# Work to be completed
Extract these lines from the records without changing them, starting at the line that contains "Click 反向选择 to invert selection" and stopping after the line that contains "Looking at the screenshot, I should click(316, 282).".

# Records locating words and elements
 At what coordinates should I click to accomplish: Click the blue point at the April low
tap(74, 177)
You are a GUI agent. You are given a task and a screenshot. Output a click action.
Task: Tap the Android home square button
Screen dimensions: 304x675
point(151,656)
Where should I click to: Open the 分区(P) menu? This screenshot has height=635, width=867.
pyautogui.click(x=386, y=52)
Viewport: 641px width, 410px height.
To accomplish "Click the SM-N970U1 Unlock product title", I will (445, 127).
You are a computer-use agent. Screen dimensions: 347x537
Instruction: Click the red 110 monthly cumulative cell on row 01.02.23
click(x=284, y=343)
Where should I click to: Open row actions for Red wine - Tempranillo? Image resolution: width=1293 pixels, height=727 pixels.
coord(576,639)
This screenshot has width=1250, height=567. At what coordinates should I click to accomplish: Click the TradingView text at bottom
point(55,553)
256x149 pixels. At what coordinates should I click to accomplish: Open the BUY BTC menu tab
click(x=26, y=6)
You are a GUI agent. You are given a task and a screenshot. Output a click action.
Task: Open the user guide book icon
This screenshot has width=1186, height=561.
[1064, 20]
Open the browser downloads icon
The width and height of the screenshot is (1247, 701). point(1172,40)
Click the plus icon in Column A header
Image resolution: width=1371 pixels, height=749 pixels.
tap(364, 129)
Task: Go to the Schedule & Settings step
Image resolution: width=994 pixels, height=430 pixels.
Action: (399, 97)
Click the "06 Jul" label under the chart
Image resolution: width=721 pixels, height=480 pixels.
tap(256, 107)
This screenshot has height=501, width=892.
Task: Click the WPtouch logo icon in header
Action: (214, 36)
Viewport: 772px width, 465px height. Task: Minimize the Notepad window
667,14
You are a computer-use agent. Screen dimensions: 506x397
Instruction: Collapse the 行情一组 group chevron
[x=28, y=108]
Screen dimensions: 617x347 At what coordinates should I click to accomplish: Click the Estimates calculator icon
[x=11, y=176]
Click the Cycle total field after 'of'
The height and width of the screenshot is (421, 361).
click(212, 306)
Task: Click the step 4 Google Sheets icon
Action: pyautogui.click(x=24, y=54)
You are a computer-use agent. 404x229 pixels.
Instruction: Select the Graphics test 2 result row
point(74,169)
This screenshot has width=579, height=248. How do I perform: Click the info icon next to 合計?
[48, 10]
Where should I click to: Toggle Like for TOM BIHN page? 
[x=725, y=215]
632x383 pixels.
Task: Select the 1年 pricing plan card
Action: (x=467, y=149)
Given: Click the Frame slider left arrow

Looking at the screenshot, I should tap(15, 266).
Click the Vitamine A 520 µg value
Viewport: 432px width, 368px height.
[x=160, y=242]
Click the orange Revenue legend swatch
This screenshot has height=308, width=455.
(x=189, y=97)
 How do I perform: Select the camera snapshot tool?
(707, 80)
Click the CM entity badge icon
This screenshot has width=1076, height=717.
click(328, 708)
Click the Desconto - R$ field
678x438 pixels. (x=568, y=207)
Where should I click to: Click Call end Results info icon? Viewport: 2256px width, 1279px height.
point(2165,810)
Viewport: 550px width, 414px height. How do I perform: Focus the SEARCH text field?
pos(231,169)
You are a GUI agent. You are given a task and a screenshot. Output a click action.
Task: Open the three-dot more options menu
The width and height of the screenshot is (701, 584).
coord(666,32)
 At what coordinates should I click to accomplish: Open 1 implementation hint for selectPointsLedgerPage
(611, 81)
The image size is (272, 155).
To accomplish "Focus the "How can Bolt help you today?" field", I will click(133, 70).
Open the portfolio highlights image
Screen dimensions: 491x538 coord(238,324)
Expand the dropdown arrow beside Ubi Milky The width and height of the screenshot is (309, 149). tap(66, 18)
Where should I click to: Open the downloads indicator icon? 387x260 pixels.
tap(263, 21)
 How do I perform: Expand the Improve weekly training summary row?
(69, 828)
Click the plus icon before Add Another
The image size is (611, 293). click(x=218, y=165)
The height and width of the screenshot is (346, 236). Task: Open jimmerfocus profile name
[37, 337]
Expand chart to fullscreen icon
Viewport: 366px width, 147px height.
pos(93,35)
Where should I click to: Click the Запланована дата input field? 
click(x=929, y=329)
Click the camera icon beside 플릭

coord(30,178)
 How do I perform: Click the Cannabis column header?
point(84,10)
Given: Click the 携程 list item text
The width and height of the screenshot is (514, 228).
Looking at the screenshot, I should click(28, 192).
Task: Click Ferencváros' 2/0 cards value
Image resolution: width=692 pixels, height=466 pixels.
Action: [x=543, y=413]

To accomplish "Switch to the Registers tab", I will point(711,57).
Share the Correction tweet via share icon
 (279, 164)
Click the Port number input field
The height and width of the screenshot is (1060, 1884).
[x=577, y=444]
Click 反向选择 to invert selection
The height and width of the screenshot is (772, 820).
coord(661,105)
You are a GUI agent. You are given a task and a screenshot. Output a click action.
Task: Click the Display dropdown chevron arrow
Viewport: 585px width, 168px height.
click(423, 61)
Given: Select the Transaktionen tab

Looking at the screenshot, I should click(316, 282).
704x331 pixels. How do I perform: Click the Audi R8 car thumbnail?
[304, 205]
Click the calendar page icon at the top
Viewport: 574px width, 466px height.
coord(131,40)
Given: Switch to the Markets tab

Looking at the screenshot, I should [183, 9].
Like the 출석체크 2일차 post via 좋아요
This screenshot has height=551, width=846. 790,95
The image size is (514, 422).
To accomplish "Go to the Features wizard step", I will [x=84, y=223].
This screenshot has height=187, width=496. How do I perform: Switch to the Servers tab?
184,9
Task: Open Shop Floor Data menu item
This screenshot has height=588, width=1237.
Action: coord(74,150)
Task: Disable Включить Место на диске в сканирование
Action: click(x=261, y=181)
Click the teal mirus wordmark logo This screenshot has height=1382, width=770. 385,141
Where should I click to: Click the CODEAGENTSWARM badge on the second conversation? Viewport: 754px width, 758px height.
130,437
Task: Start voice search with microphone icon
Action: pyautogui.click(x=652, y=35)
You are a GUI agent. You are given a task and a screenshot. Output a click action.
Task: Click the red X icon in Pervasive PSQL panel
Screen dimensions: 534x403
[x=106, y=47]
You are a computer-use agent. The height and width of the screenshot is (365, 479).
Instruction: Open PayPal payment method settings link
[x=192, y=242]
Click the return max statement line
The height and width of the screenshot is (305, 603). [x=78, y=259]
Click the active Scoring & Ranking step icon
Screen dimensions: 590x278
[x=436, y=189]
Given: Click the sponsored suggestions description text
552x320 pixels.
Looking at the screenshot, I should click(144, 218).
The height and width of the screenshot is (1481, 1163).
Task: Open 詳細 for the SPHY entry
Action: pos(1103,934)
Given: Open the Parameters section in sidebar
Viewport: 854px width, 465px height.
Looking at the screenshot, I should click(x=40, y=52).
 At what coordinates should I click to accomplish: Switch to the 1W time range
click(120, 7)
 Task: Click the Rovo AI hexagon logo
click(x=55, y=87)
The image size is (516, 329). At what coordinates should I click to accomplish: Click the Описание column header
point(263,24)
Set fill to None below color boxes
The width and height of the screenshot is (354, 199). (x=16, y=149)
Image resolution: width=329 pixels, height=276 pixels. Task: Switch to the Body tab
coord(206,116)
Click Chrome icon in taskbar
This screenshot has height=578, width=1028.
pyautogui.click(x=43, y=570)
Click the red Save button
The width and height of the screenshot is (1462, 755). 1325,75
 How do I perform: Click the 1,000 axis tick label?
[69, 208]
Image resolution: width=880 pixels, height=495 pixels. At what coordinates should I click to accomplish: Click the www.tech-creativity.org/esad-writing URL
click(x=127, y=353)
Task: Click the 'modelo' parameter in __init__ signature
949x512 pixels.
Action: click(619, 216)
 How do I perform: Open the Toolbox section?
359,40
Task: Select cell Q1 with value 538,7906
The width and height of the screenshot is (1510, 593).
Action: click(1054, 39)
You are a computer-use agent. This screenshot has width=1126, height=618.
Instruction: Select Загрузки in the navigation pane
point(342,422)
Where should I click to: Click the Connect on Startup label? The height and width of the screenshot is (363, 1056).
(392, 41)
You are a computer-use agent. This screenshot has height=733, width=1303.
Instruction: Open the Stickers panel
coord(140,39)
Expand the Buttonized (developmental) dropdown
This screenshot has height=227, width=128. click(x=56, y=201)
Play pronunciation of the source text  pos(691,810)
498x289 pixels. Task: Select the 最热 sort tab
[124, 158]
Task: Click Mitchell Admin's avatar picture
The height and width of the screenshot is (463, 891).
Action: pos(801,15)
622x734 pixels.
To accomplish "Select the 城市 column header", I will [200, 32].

# Answer to this problem
Click 反向选择 to invert selection
The height and width of the screenshot is (772, 820).
coord(661,105)
You are a GUI agent. You are given a task and a screenshot. Output a click action.
Task: Click the Display dropdown chevron arrow
Viewport: 585px width, 168px height.
click(423, 61)
Given: Select the Transaktionen tab

Looking at the screenshot, I should click(316, 282).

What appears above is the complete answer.